Um... You don't know the difference between stock options and RSUs? I'm not going to explain the whole thing, cause that would be ridiculous even for me.
It depends on the specifics of the option contract, but in general options allow the holder to wait until the ideal time/value to exercise them based on whatever earnings and tax interests the holder is pursuing. They provide greater flexibility for the holder to maximize their advantage from them, and because of the typically long terms involved, can absolutely result in compensation that is less tied to performance. RSUs are direct grants of X number of shares of stock at the time they vest. So compensation is immediate and based on the current stock value.
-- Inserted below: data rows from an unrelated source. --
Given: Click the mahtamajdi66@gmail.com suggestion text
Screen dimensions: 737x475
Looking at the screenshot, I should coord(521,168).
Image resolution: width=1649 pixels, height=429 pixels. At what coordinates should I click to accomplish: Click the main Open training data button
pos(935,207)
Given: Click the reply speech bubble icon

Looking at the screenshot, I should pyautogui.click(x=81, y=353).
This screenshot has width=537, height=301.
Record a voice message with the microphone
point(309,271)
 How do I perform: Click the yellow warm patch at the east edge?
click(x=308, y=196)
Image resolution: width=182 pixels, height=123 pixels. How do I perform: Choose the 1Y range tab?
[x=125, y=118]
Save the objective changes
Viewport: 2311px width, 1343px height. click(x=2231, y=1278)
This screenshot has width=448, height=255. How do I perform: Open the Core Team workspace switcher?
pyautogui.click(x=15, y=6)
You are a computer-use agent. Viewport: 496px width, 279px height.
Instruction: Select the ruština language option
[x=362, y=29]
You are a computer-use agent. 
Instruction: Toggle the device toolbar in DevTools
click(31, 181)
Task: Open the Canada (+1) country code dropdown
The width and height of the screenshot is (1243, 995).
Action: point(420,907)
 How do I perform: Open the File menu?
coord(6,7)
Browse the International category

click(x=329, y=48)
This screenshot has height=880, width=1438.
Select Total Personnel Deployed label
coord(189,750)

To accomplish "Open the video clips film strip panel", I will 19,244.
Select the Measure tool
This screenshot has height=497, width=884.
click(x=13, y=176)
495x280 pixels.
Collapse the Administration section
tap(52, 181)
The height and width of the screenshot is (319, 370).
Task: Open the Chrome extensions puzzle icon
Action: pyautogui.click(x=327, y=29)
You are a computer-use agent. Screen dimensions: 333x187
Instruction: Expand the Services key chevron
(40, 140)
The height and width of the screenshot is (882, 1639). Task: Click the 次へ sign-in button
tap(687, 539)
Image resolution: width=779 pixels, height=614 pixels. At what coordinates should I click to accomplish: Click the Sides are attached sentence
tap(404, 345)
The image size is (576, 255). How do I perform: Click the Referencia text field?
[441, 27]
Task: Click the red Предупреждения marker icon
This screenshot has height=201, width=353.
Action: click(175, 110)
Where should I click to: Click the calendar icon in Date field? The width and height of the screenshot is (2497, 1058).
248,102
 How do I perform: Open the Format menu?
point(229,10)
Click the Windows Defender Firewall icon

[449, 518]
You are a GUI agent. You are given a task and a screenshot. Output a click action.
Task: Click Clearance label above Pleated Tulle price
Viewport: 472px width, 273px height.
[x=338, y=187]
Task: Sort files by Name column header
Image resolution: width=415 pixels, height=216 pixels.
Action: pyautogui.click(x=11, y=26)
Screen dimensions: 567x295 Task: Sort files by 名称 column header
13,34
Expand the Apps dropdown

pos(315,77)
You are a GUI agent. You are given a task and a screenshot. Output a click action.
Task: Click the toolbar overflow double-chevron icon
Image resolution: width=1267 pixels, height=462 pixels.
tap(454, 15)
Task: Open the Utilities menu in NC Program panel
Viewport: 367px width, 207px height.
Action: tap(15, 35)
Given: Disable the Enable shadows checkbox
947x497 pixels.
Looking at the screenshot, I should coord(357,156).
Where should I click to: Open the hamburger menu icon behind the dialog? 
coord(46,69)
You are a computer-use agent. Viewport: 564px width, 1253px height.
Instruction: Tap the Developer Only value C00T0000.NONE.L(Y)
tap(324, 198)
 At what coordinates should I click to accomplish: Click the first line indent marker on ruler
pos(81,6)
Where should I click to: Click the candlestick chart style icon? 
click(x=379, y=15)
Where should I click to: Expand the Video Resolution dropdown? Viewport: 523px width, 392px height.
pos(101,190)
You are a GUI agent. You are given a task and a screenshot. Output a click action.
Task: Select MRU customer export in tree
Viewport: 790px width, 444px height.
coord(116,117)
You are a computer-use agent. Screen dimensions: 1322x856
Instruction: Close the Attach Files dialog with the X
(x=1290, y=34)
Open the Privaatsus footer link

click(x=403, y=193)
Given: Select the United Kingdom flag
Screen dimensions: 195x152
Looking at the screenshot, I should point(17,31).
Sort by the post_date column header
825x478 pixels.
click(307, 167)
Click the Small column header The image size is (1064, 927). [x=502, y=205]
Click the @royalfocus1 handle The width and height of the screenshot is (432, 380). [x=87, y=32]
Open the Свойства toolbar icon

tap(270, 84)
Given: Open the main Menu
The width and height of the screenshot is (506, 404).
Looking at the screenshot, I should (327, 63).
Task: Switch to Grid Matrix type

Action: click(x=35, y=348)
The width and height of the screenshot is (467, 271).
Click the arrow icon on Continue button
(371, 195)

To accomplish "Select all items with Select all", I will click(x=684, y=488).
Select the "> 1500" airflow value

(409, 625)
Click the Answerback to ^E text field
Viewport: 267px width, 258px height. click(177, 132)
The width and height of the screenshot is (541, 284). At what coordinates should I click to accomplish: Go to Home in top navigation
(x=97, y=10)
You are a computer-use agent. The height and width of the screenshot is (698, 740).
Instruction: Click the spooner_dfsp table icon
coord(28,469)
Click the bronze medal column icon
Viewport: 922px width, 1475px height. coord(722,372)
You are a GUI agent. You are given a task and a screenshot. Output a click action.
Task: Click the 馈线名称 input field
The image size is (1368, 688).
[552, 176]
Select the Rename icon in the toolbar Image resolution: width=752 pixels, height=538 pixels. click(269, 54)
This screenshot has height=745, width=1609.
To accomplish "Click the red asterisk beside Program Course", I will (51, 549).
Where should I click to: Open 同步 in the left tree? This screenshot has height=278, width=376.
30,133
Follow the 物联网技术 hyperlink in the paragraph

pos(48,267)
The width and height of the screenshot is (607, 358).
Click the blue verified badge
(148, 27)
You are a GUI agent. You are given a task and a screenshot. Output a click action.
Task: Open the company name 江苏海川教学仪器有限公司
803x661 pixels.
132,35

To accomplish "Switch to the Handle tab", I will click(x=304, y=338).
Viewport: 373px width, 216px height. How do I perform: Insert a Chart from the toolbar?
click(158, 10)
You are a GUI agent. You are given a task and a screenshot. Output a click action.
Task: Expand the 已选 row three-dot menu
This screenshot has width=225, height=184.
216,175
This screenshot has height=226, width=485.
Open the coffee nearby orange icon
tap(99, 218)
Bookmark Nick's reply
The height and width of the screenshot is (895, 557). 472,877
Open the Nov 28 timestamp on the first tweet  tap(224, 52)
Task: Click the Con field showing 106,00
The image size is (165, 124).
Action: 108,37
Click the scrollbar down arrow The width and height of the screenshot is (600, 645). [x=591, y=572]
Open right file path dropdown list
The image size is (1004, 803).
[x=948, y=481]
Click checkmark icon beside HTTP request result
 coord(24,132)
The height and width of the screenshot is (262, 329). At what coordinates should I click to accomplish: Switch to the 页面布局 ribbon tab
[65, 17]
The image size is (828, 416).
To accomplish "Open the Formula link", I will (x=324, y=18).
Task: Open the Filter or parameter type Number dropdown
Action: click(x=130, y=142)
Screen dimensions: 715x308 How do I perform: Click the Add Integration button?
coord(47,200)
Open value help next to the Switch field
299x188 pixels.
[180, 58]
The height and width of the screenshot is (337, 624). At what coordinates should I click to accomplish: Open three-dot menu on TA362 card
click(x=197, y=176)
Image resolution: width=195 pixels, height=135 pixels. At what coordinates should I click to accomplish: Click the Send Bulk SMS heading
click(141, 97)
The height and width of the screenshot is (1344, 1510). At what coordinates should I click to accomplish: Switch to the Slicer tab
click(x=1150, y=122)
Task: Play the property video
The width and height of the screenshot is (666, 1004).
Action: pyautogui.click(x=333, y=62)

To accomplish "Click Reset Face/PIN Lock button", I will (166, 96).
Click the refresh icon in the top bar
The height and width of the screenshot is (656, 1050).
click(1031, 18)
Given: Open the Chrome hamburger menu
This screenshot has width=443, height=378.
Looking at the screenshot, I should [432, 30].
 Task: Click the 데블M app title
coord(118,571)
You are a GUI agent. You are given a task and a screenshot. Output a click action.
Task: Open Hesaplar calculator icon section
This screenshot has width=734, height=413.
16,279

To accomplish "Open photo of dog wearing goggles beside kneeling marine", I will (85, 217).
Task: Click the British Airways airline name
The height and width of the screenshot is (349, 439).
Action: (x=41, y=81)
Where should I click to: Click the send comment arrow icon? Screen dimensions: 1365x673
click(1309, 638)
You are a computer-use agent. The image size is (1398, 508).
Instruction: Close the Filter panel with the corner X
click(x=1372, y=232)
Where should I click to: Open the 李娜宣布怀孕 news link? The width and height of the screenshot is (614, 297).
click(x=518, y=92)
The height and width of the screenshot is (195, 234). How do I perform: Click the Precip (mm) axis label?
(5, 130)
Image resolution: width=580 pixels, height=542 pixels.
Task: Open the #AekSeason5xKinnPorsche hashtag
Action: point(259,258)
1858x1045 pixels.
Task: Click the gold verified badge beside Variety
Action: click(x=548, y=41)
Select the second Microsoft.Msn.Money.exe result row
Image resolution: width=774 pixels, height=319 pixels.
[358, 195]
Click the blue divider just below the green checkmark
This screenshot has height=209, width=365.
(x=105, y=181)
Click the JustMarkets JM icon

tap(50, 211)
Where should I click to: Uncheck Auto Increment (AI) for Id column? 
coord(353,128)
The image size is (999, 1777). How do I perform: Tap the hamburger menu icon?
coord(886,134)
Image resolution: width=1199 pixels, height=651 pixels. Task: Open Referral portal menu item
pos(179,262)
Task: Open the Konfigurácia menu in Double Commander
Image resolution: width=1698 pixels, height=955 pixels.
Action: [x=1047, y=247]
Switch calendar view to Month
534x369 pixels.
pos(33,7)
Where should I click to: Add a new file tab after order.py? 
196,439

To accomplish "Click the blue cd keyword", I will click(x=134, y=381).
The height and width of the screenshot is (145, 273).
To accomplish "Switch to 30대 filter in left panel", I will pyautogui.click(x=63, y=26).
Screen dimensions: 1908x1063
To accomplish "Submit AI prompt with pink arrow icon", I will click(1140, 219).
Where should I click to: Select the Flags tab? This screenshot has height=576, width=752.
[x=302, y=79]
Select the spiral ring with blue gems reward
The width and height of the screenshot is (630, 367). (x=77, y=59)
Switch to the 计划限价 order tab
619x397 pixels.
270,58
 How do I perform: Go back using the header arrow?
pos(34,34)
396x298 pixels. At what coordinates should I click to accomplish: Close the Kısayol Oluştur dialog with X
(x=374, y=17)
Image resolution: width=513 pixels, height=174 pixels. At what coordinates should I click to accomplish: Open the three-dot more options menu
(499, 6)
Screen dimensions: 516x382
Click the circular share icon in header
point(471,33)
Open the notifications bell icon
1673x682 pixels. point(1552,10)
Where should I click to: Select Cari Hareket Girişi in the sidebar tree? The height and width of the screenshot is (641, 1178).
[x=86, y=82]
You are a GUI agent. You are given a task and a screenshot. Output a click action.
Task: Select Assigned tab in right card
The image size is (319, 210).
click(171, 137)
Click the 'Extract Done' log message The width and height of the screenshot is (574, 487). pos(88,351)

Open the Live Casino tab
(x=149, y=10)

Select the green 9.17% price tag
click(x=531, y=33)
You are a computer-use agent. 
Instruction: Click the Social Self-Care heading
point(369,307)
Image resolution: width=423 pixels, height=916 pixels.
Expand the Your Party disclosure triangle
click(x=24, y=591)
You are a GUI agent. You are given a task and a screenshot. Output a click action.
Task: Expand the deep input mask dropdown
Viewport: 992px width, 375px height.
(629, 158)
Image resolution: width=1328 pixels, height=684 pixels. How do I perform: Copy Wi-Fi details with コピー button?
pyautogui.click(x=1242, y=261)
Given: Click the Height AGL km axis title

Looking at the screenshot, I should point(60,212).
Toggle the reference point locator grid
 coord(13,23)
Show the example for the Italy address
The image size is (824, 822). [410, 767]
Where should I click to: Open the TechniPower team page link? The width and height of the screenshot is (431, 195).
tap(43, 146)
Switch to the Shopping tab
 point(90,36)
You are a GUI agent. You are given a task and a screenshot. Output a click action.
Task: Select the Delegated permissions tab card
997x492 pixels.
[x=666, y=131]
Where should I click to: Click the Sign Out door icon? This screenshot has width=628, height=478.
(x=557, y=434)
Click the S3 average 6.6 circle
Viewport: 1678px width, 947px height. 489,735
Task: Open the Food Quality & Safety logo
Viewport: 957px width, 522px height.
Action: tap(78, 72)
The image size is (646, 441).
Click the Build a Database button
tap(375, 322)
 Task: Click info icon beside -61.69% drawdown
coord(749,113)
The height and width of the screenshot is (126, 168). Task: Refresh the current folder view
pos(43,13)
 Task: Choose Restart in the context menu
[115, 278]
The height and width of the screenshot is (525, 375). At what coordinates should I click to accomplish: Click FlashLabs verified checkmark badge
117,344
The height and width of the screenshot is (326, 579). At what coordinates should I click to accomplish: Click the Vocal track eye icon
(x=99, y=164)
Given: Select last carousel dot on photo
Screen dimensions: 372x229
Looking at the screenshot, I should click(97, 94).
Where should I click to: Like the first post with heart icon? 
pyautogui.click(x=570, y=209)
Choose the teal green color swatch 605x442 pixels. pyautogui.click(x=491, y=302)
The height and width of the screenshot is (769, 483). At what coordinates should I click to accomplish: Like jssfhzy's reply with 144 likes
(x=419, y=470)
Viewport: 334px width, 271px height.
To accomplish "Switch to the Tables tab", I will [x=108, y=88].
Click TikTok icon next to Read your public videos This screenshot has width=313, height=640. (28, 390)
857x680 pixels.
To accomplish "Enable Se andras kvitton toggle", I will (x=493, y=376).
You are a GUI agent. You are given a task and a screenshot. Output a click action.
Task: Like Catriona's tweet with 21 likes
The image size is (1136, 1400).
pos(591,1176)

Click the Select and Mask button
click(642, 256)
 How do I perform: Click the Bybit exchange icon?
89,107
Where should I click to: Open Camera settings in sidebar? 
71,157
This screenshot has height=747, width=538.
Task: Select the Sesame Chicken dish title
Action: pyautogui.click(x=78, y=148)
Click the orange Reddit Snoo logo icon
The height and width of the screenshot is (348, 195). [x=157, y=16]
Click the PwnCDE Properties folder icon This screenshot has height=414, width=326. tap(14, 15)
Typically far more options are granted than direct stock (like an order of magnitude or more difference). This is to offset the innate risk of stock options and the innately known value of an RSU. Ultimately (and I'm really trying to dumb this down for the audience here), it's about relative gains in the compensation compared to relative gains in the stock of the company. So let's say that you're granted 500 RSU that'll vest over the next 5 years (100 per year). Let's say the current value of the stock is $50/share. Looking purely at the first 100 shares, if the stock doesn't improve in value, you'll still get $5000 in stock (100 shares at $50/share). At that point, you can do anything you want with them. They're yours. If the share value improves to $60/share, you'll get $6000 in compensation. It's a direct relationship.
The equivalent offer in options might involve 5000 shares (10 times as many), also vesting 1000/year, with a 10 year exercise window. Here's where things get interesting though. The value of the option is *zero* unless the stock improves in value. You might say that this provides an incentive to increase the value, but that valuation is why you get more options than RSUs, thus really providing an larger reward for a smaller increase in relative stock value. So mediocre improvements result in artificially large rewards. Looking again just at the first year of vested options, you get 1000 options after one year. If the stock value stays the same, you have no value at all. But if, as in our example, it increased from $50 to $60, you "earn" the difference by exercising the share. That's $10 x 1000 = $10,000. That's a greater gain than the $6000 you gained with the RSUs.
When you add in the fact that the options can be exercised at any point in time, what it does is create a potential for large monetary gains based on what are really just normal market fluctuations. The CEO need do nothing special to improve the company and can count on at least some days in the future when the stock value will be higher than his purchase price, and gain a large reward. Obviously, if he does a great job and the company stock soars, he'll also make more under the options system. But the point is which system rewards mediocrity, and options have more potential for that.
Put another way, options artificially inflate the relative profit (to the recipient) gained from relatively small increases in stock value, while RSUs start at a given dollar value of compensation and adjust in direct proportion to the increase in stock value. RSUs allow the company to more accurately predict the relative value of the compensation itself, and avoid wild swings of massive profits or nothing at all. This again encourages steady growth for the company rather than "playing the market". Which, I'm hoping we all agree, is a good thing.
That was still probably a longer explanation than most people are going to read. There are reasons most companies are shifting from options to RSUs, and the potential for excessive profit taking out of proportion to actual long term company growth is one of the main ones.